-- RECORDS FOR THIS TASK start --
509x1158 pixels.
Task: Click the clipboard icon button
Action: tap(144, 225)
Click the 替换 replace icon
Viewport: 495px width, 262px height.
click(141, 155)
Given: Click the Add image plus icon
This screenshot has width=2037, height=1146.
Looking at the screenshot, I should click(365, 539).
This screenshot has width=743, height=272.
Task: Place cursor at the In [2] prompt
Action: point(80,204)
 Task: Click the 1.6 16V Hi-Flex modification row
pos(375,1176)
-- RECORDS FOR THIS TASK end --
-- RECORDS FOR THIS TASK start --
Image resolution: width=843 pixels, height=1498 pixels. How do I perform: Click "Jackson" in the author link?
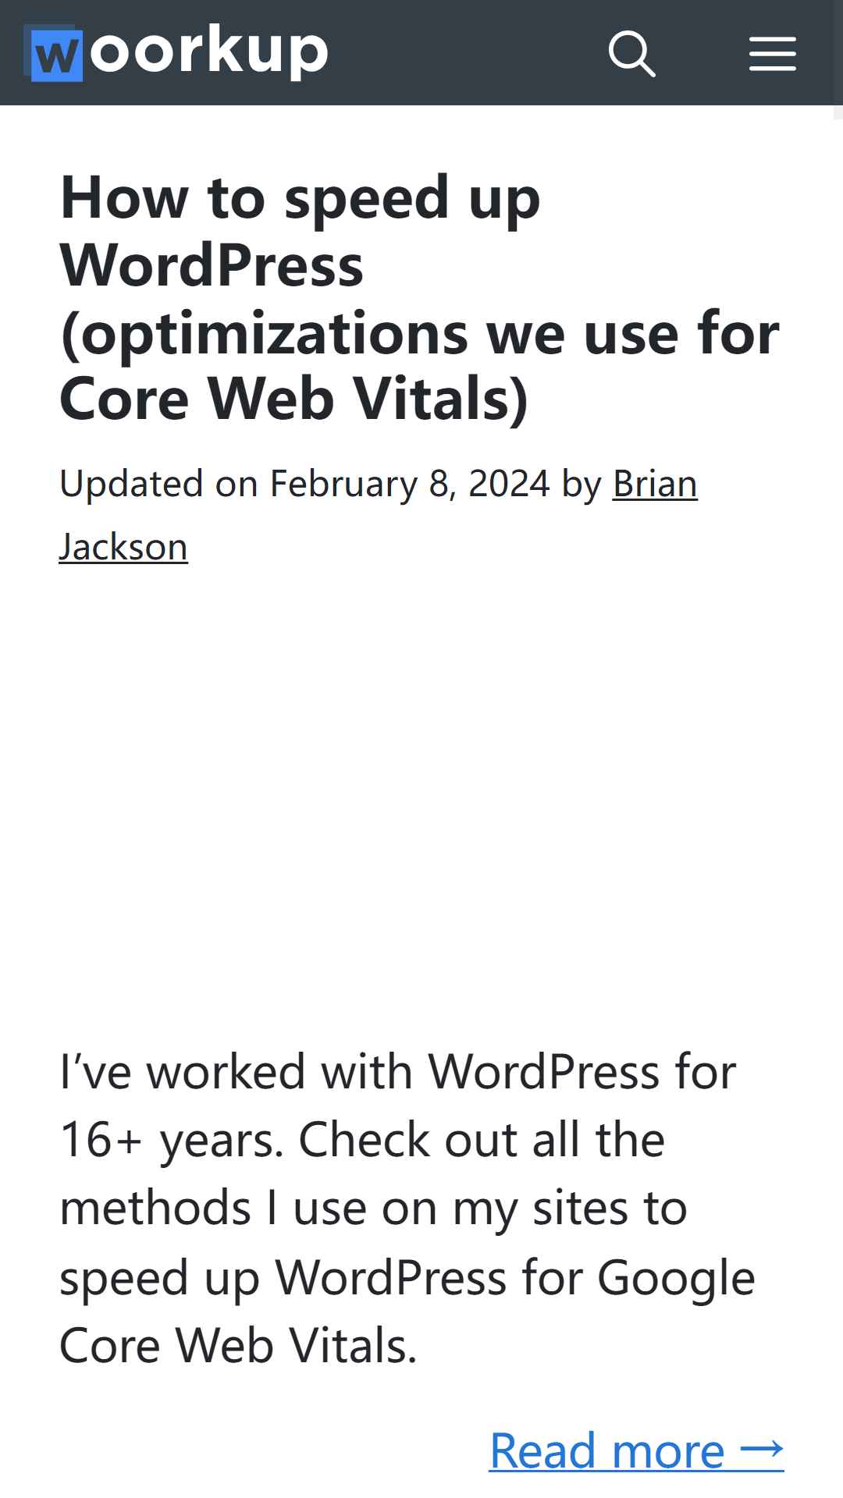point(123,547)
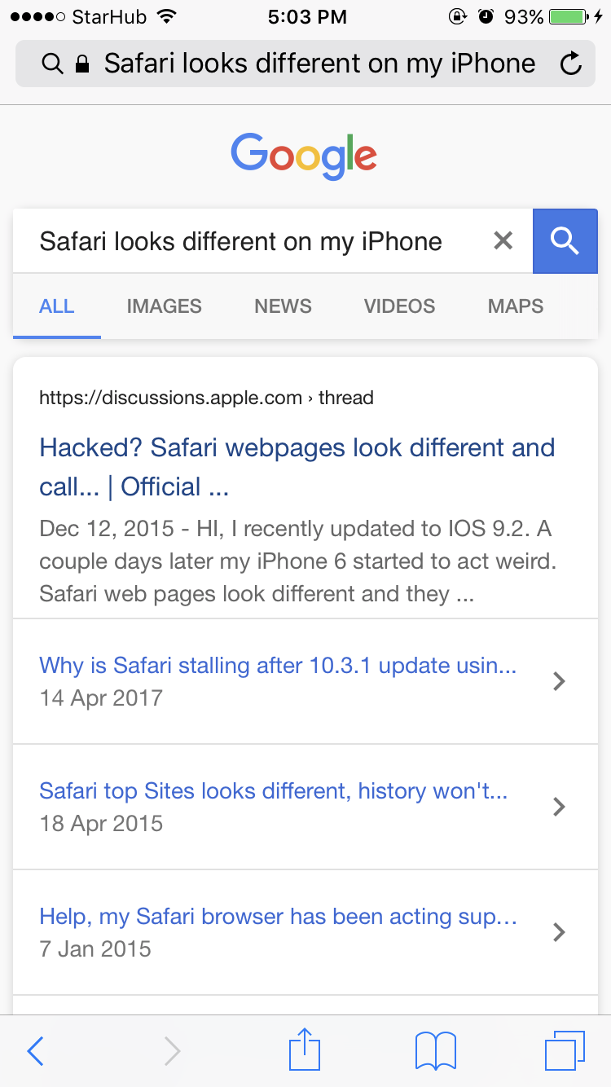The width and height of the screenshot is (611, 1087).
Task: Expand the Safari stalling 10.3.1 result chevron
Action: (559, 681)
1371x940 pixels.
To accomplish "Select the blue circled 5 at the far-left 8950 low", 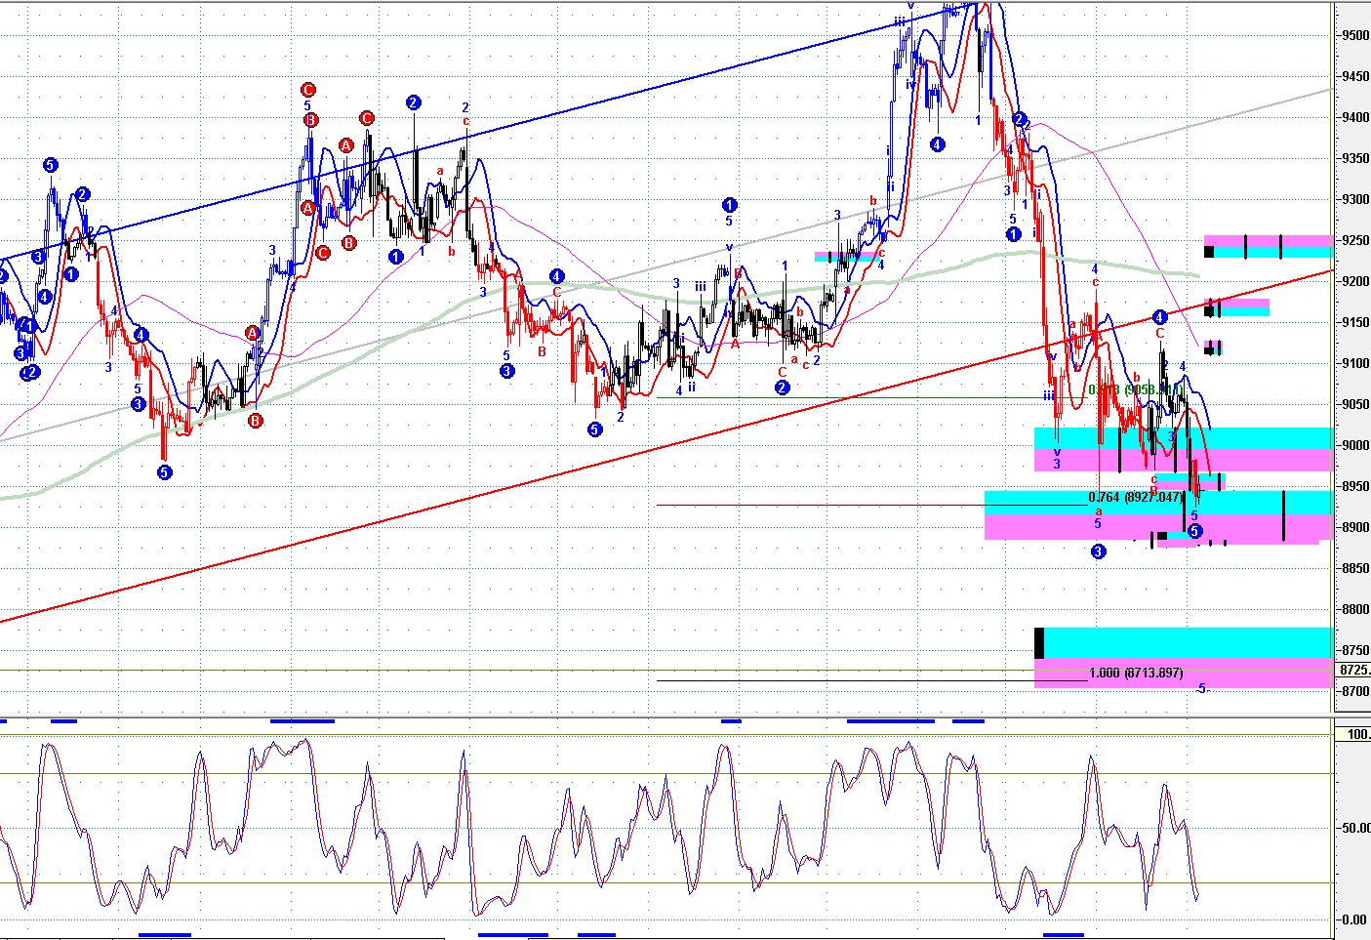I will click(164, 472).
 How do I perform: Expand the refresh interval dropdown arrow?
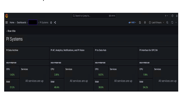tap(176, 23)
-- RECORDS FOR THIS TASK end --
-- RECORDS FOR THIS TASK start --
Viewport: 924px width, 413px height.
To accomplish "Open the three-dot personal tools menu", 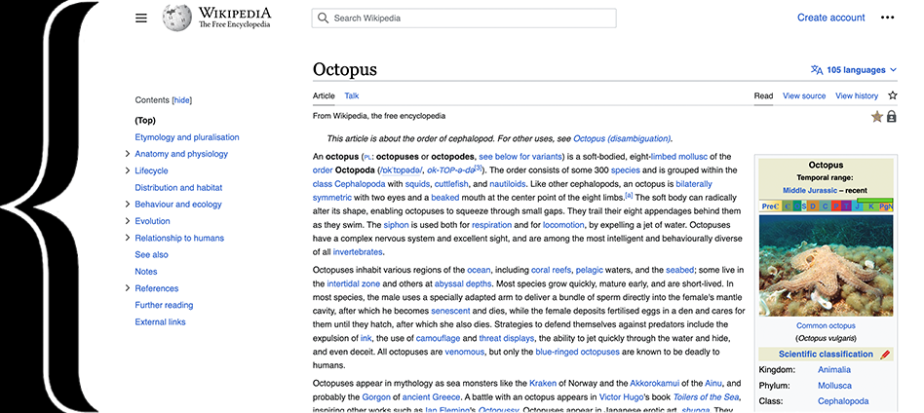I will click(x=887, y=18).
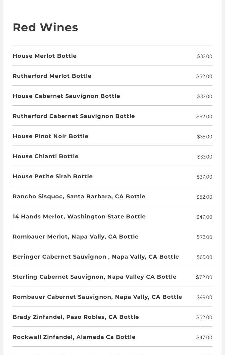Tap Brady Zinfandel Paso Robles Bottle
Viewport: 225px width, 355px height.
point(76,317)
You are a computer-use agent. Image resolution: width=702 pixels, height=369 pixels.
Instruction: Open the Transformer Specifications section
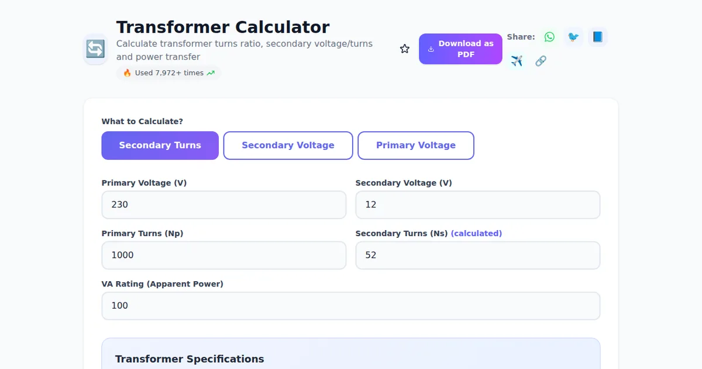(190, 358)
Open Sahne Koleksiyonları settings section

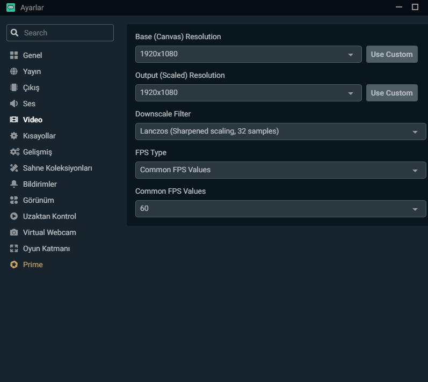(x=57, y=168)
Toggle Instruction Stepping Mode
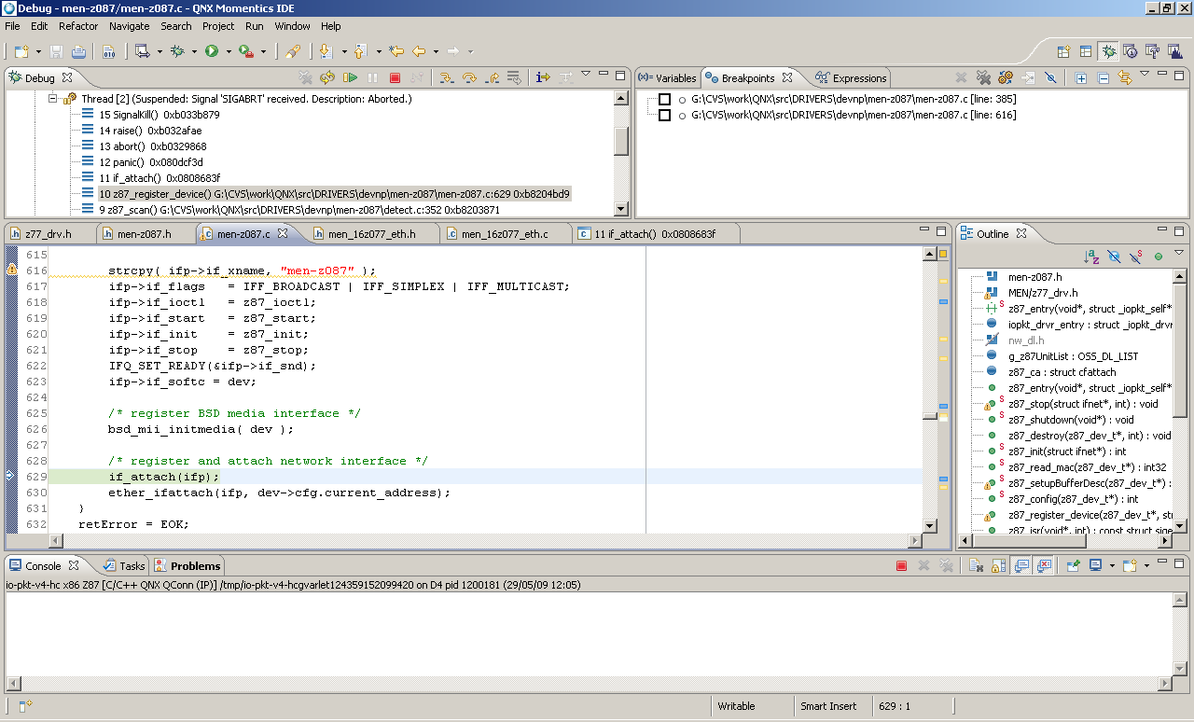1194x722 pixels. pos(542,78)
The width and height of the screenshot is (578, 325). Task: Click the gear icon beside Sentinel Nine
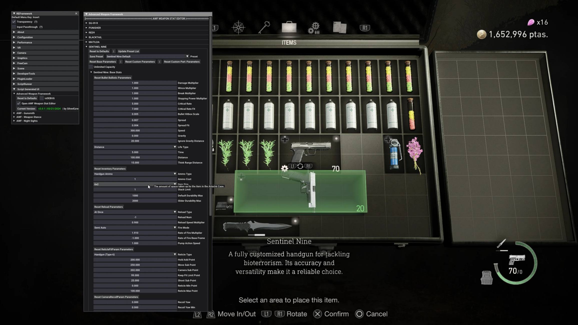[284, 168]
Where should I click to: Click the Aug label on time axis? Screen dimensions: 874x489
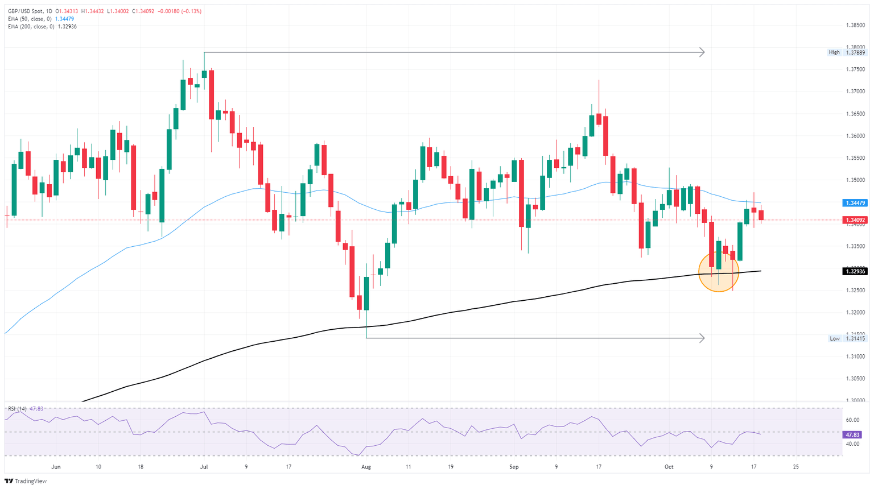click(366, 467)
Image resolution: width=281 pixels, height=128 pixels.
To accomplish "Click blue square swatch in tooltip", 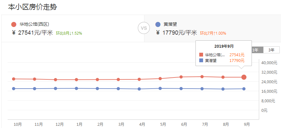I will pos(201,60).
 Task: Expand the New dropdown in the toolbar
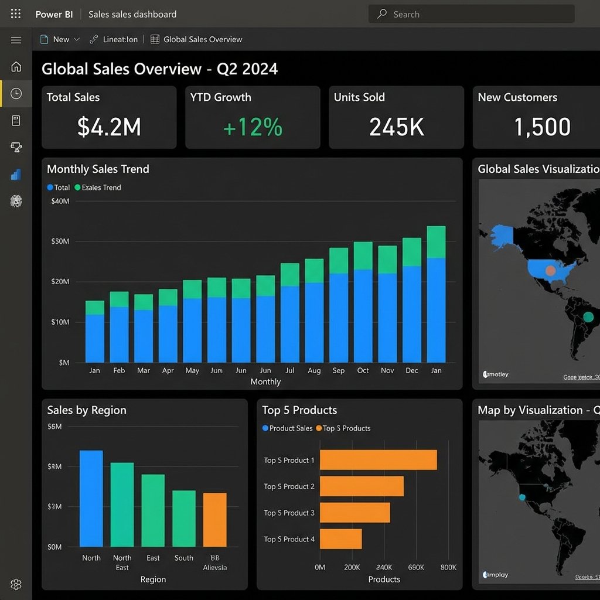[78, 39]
-- RECORDS FOR THIS TASK end --
- YOUR OBJECTIVE -
Put the records that begin with the line containing "Given: Click the Add image plus icon" and end with the line containing "pos(375,1176)" into a numbered list, one line per item and without blank lines, covering both of those lines and nothing outside them.

- EXERCISE ANSWER -
1. Given: Click the Add image plus icon
2. This screenshot has width=2037, height=1146.
3. Looking at the screenshot, I should click(365, 539).
4. This screenshot has width=743, height=272.
5. Task: Place cursor at the In [2] prompt
6. Action: point(80,204)
7.  Task: Click the 1.6 16V Hi-Flex modification row
8. pos(375,1176)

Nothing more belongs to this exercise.